About this exercise -> Write out word for word the lines from the one holding "Task: Click BNB maximum quantity 2,500.00" through the end of the data, and only those lines. Pictures stay out.

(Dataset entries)
· · · · · · ·

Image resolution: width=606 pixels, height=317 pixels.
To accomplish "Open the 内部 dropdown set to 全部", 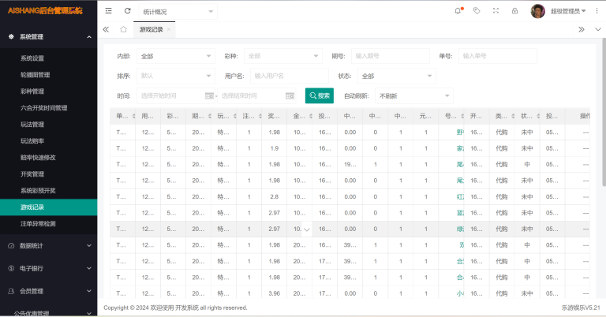I will [x=176, y=56].
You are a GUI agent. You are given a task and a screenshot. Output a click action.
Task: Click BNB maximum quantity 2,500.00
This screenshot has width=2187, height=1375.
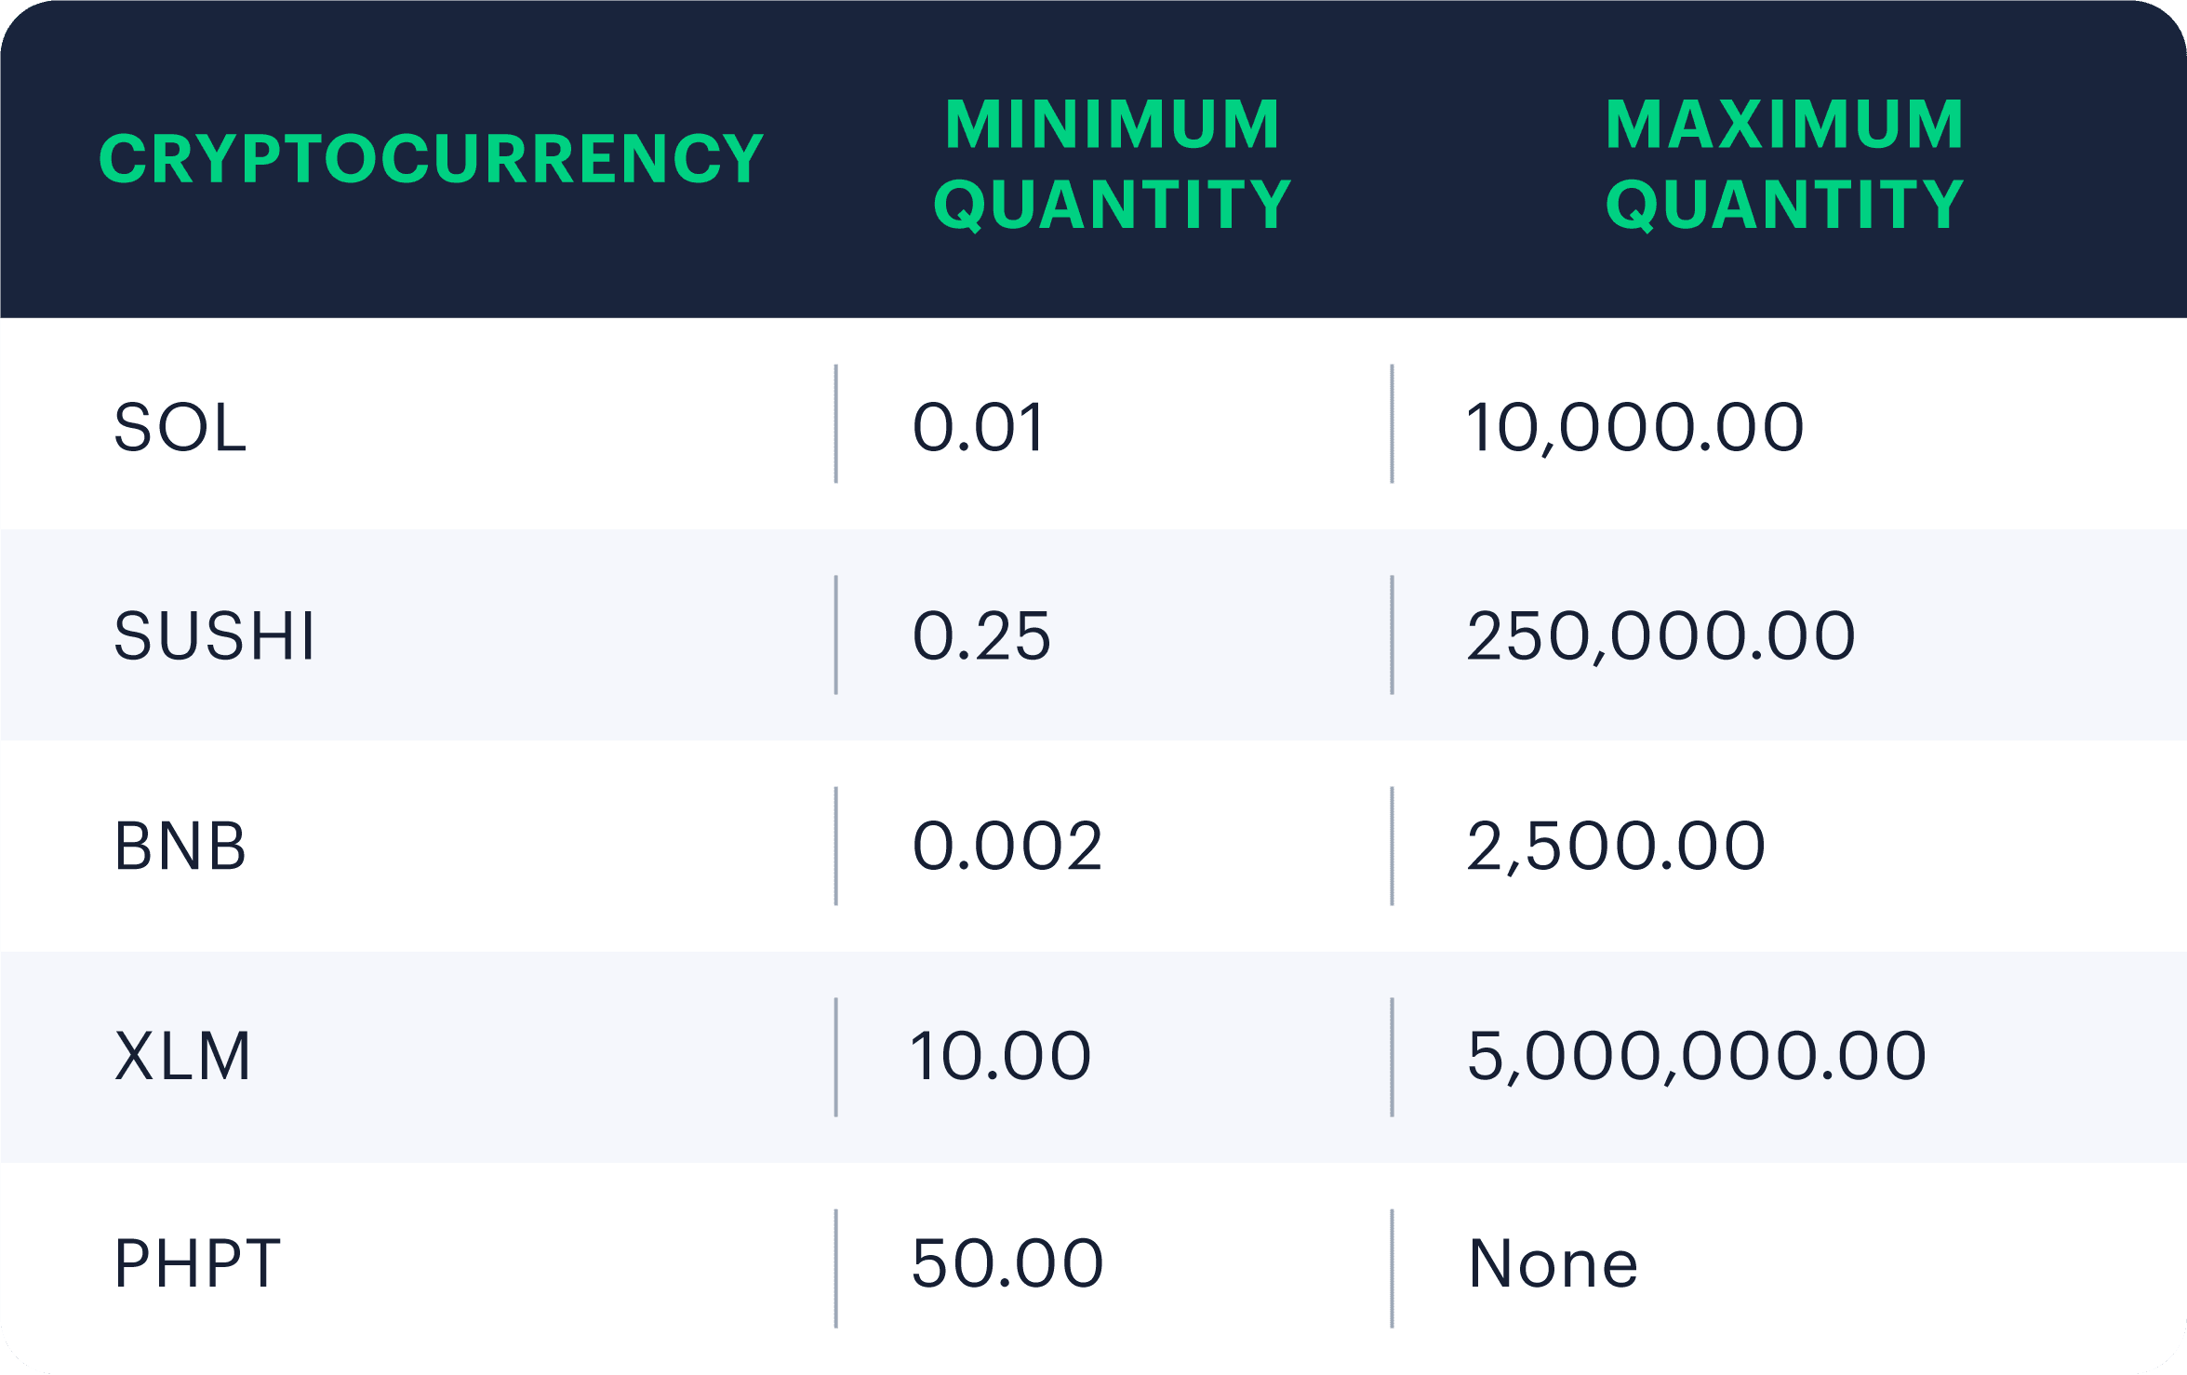pyautogui.click(x=1616, y=848)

· · · · · · ·

Expected output ->
Task: Click BNB maximum quantity 2,500.00
This screenshot has width=2187, height=1375.
pyautogui.click(x=1616, y=848)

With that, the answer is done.